[Il tuo compito] Prosegui il testo sulla Casa Benefica, riprendendo subito dopo l'ultima frase riportata.

___ Estratto fornito

Salutando i ragazzi li abbiamo informati che avremmo
riferito agli altri dell'Associazione quanto da loro esposto e che avremmo comunque
operato per tutelare loro e gli altri ragazzi dell'Istituto evitando di fare i
loro nomi. Loro hanno rilasciato a noi le dichiarazioni
allegate.
I
L ogni sera esce per andare al bar e lascia il reparto
scoperto. E delle volte torna abbastanza bronzo. L è uno dei tre educatori del nostro reparto.
3/12/80
II
Un venerdì di novembre, mentre gli altri dormivano, L accese la televisione e mise un film porno.
Mentre io guardavo la televisione
lui mi ha toccato gli organi sessuali; 5 minuti prima mi volle offrire degli alcoolici. Mi ha anche chiesto di toccare i suoi organi
sessuali. Prima ancora fece a mio fratello la stessa cosa.
All'indomani lui ci regalò degli oggetti perché
stessimo zitti e dandomi L. 23.000
3/12/80
DICHIARAZIONE
DI UN OPERATORE DELLA CASA BENEFICA
Davanti a me ... è comparso x, nato a ..., il ..., residente a Torino in Via ...
Dal ... lavoro alla Casa Benefica, sia a Pianezza
sia alla Comunità di Torino. Lavoro per i gruppi, sia piccoli che grandi, facendo anche i turni di notte.
Mi pare che la situazione della Casa Benefica da
molti anni non vada.
I problemi sono molti e vanno affrontati tutti perché
l'istituzione funzioni in modo diverso. Il problema fondamentale è quello della
gestione. Lo stesso statuto e il regolamento sono vecchi e non corrispondono ai
bisogni.
Il Consiglio di Amministrazione
è da tre anni scaduto e i Consiglieri, nominati ben sette anni fa, non sembrano
molto preoccupati dei problemi dei ragazzi.
Di conseguenza le decisioni sono accentrate in capo
alla Direttrice, senza una discussione politica da
parte del Consiglio a monte e senza una partecipazione ad essa degli educatori.
Di qui un disagio generale negli educatori e nel
personale, che nuoce al buon funzionamento dell'istituzione.
Inoltre il tipo di gestione è
puramente privatistico,
con contraddizioni costanti: si lesina sui problemi di salute dei ragazzi, per
problemi di rapporti con altri enti, con la scusa che gli educatori non vogliono
fare straordinari.
Ancora: non c'è mai stato un programma (che si fa
giornata per giornata) che sia soggetto a verifiche.

______
___ Dati raccolti

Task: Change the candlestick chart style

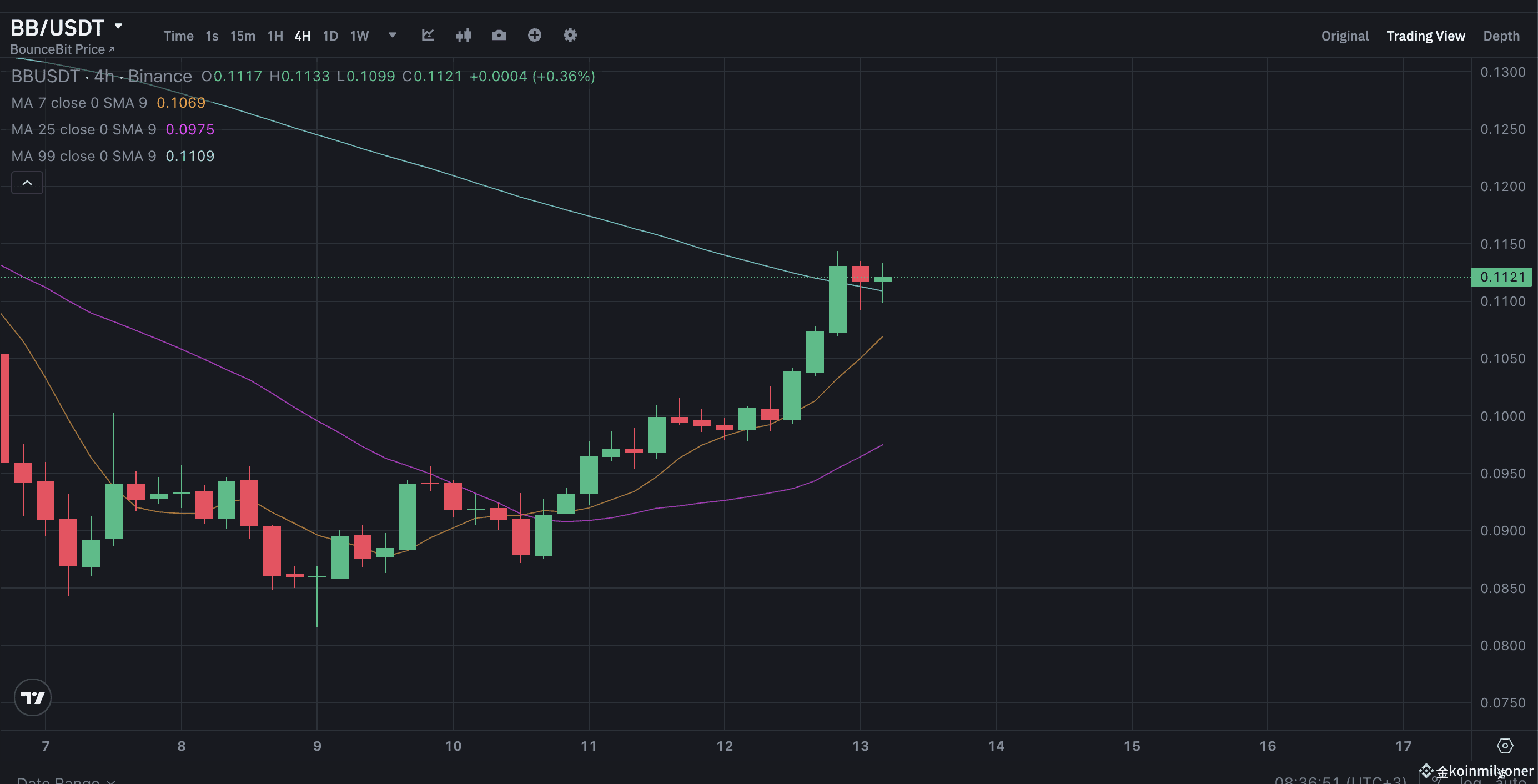Action: pyautogui.click(x=464, y=35)
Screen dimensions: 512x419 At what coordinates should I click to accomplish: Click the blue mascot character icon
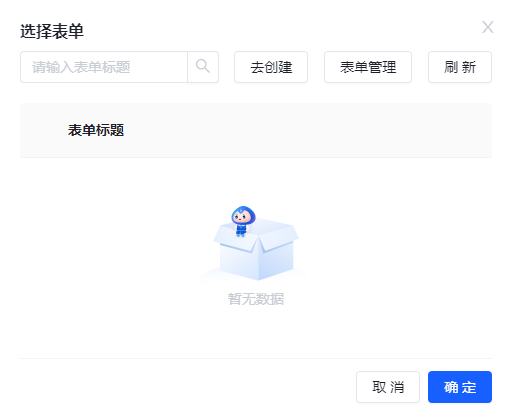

______

[Risposta al problema]
C'è poi il problema degli educatori. Parecchi
educatori venivano (e sono) assunti con contratto a breve
termine, e per diversi motivi lasciano: di conseguenza variavano molto
(meno ultimamente) le figure di riferimento dei ragazzi, che entravano perciò
in crisi.
Posso portare come esempio il caso di ... che aveva
un buon rapporto con i minori ...
Ha inoltre significato pedagogicamente negativo il fatto che ci sono educatori che lavorino solo il
sabato e la domenica.
Inoltre la qualificazione degli educatori (e della
stessa Direttrice) non è sempre adeguata. Fra gli educatori ci sono due
assistenti sociali, un geometra, un ragioniere, un ex allievo-autista, inservienti
studenti universitari (c’è uno studente di
veterinaria), ecc.
La eterogeneità delle provenienze e il tipo di politica
del personale fa sì che non ci sia un lavoro omogeneo (ciascuno si gestisce il
gruppo come lo sa fare) e che gli educatori stessi sono messi gli uni contro
gli altri.
Solo adesso abbiamo ottenuto dall’assessorato alla Assistenza del Comune di Torino (Ass. ...) un corso
gratuito di aggiornamento per gli educatori (la cosa più importante è
aggiornare gli educatori), ma il corso non è ancora cominciato né preparato e
ci sono difficoltà (perché non si vuole riconoscere né in tutto né in parte la
possibilità di fare il corso in orario di lavoro).
I diritti del personale (consacrati nello Statuto dei
Lavoratori) non sono riconosciuti.
Sono poi successi casi più gravi (anche se capisco
che sono soliti avvenire nelle istituzioni chiuse): recentemente ho appeso da
ragazzi che un educatore avrebbe commesso atti di libidine su due minori.
Chi risente di tutto ciò sono
i ragazzi, cui talvolta non sono assicurati i diritti assistenziali minimi per
quanto riguarda la salute, il recupero scolastico, il vestiario.
Noi educatori non sappiamo perché un ragazzo è
arrivato alla Casa Benefica, quale sia la sua situazione familiare, se è stato
prima ricoverato in altri istituti.
Il ragazzo disturba e nessuno sa perché disturba
(per quali problemi precedenti).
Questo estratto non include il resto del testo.